**Aim of the exercise:**
Could you restate the entries below word for word and leave out the pictures?

(Source records)

---------------

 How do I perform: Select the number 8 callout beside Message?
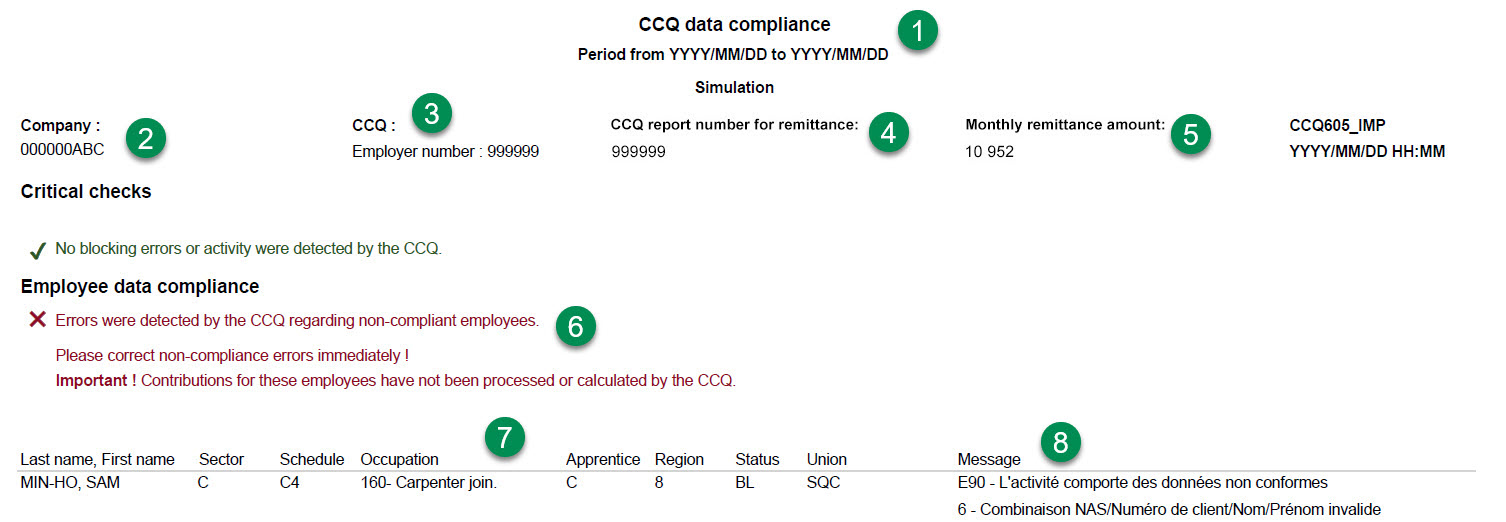1061,441
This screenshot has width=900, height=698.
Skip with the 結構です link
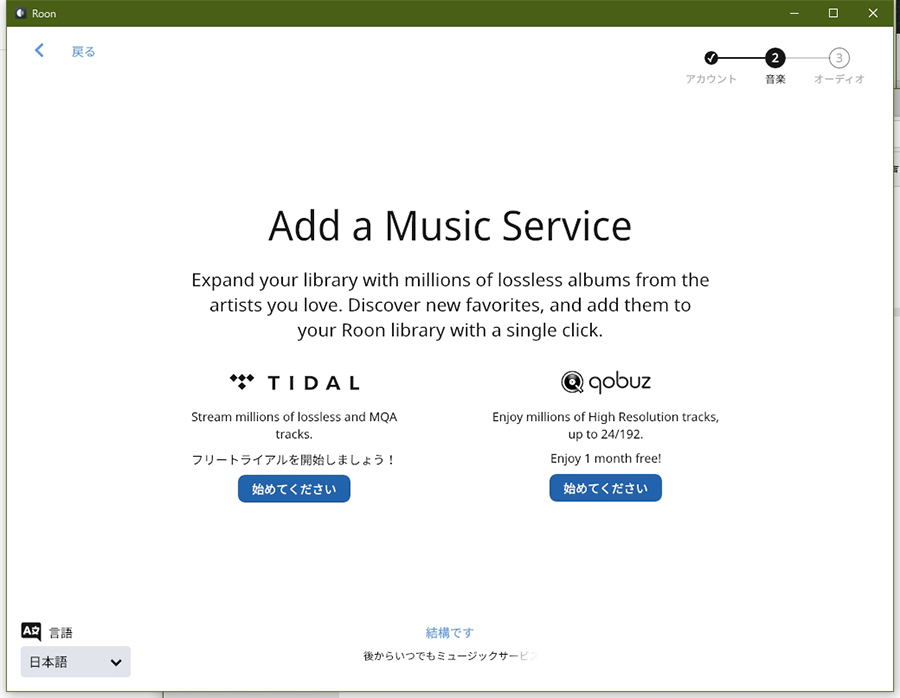click(x=449, y=633)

---------------

**Response to this task:**
 How do I perform: Select the number 8 callout beside Message?
1061,441
This screenshot has width=900, height=698.
Skip with the 結構です link
click(x=449, y=633)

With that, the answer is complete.